Дима Стрижов о Владимире Гандельсмане
Летом 1990 года был вечер памяти Сергея Довлатова. Я читал рассказ со сцены. В зале было полным полно народу.
Подошёл ко мне молодой человек Дима Стрижов с просьбой прочитать свои стихи. Я сказал ему что это никак невозможно, поскольку вечер посвящён памяти Довлатова, а не ему.
Дима Стрижов художник из Санкт Петербурга. Он приехал в Нью-Йорк, поселился здесь на Бродвее в районе 60-х стрит. Жил он в маленькой студии, за которую платил 1200 долларов в месяц! Сумма тогда казавшаяся мне неподъёмной, но он был уверен в своём будущем в Нью Йорке.
Я бывал в студии Стрижова, видел его картины, был знаком с его женой. Вот что он рассказывал мне.
Стрижов был знаком с сыном Иосифа Бродского. Бродский чувствовал вину перед ним и его матерью - Мариной Басмановой, Ленинградской возлюбленной Иосифа. Сын Иосифа и был причиной похвальбы Гандельсмана в журнале "Континент", когда Гандельсман представлялся журналу, как друг сына Бродского. Иосиф после пожалел об этом, узнав от журнала истину.
Я помню телефонный разговор Бродского со Стрижовым. Гандельсман попросил Стрижова о связанном с его приездом в Америку делом, чтобы Стрижов попросил Иосифа походатайствовать за него - то есть Гандельсмана. Что то надо было подписать в его пользу, так как он жутко боялся, что ему откажут и он вынужден будет вернуться в проклятый Ленинград.
Гандельсман удивил меня. Он спросил под какой фамилией лучше в Нью-Йорке: Владимир Мишин или Владимир Гандельсман? Я сказал ему что Гандельсман, поскольку стихи он печатает под этой фамилией.

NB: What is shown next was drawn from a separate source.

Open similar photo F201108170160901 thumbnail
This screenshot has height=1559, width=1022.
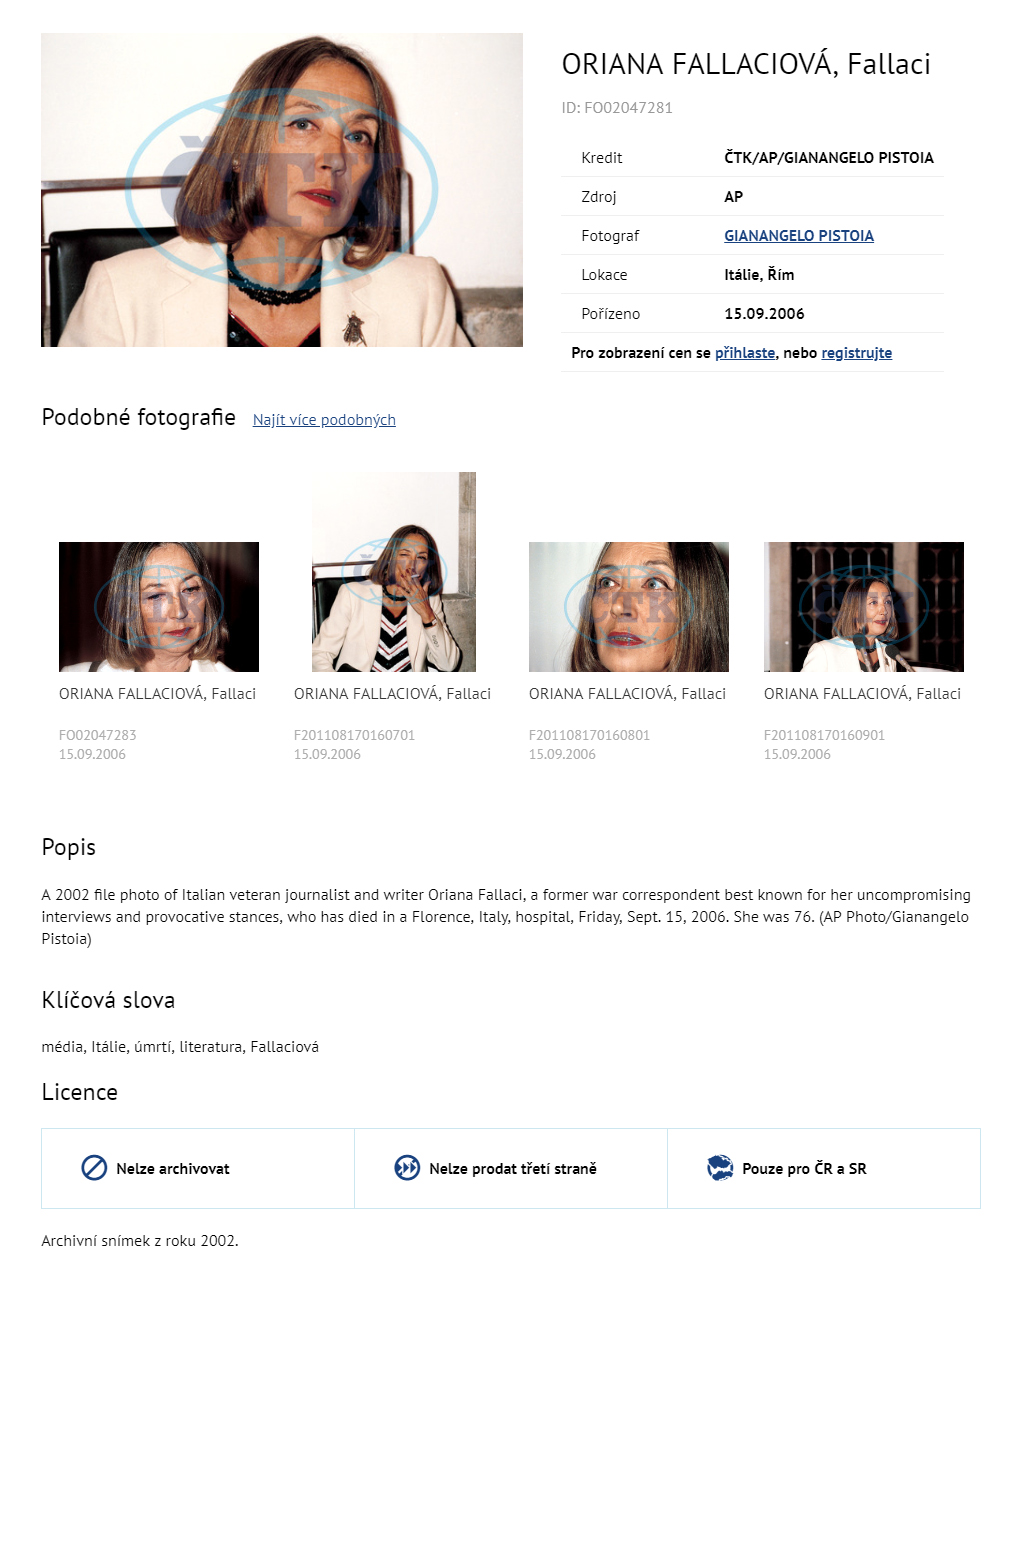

Откуда всплыла фамилия Мишин я не знаю, но все евреи в Нью-Йорке от Грицмана до Гениса не трогали своих фамилий и только Гандельсман переживал, не будет ли ему плохо, если он еврей?

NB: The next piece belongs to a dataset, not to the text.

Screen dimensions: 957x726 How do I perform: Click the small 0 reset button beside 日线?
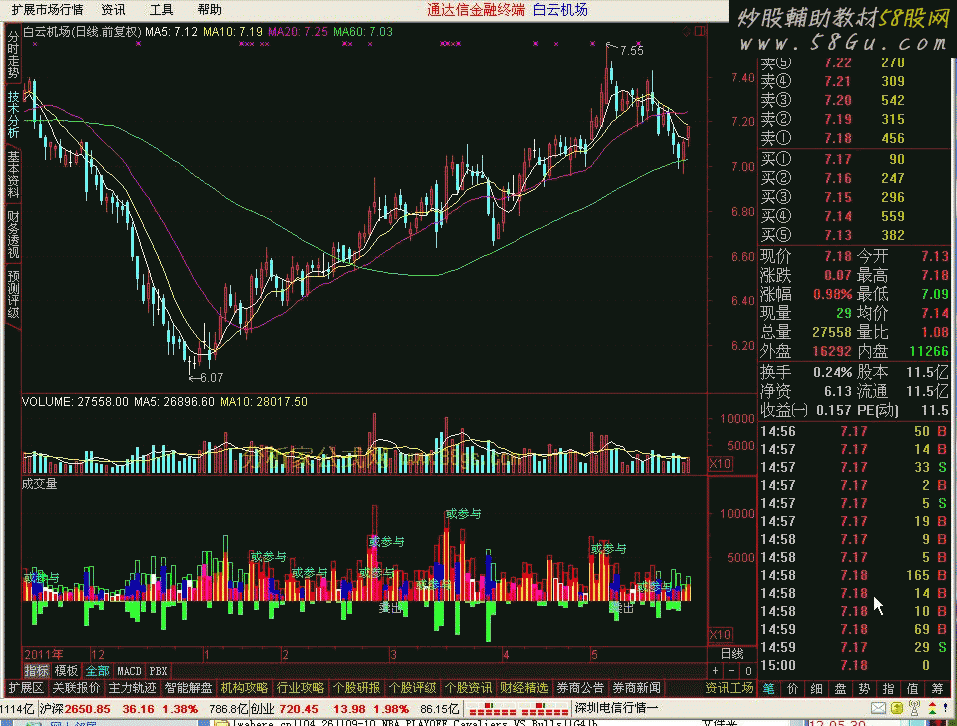coord(746,670)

Вернемся к разговору Бродского с Гандельсманом. Гандельсман стоял рядом с нами - Стрижовым и мной вечером на улице в районе 60-х. Стрижов говорил с Бродским по телефону не из телефонного автомата, а по обычному, переносному. Звук Стрижов включил на полную мощность, так как попросил его об этом Гандельсман, сильно переживавший, выгонят его или оставят в благославесном Нью-Йорке. Каждое слово Бродского я и Гандельсман слышали. Иосиф очень злым голосом сказал:
- Гандельсман? Я написал о нём в журнале. Я не специалист по оставлению кого нибудь.
Разговор на этом закончился. Я понял, что дело было не в стихах Гандельсмана, а в сыне Иосифа, в чувстве вины Бродского, а Гандельсман был поводом и не более того. Бродский улаживал дела перед "Континентом". Что ему было написать одну фразу, которой попользовался Гандельман? Лиля Панн, идиотка-критикесса, ходила на задних лапках перед Иосифом. Лариса Шенкер, главный редактор журнала "Слово/Word" приняла его, как гения и только потому, что был-то Бродский гений, а не Гандельсман - просто грязь. Он даже проник в Википедию - энциклопедию Мира, прaвда там он представлен ущербно. Во первых: нет его фотографии. Во вторых: статья о нём крошечная. В третьих: не работают ссылки, что показывает, что это примитивный подлог для публики.
А я-то был другом его. Он с каждым днём становился хуже и хуже.
Умер Бродский. Я написал стихи ночью на его смерть, стихи горькие о которых отозвался Соломон Волков по радио "Свобода", газета "Новое Русское Слово" и т.д. и т. п.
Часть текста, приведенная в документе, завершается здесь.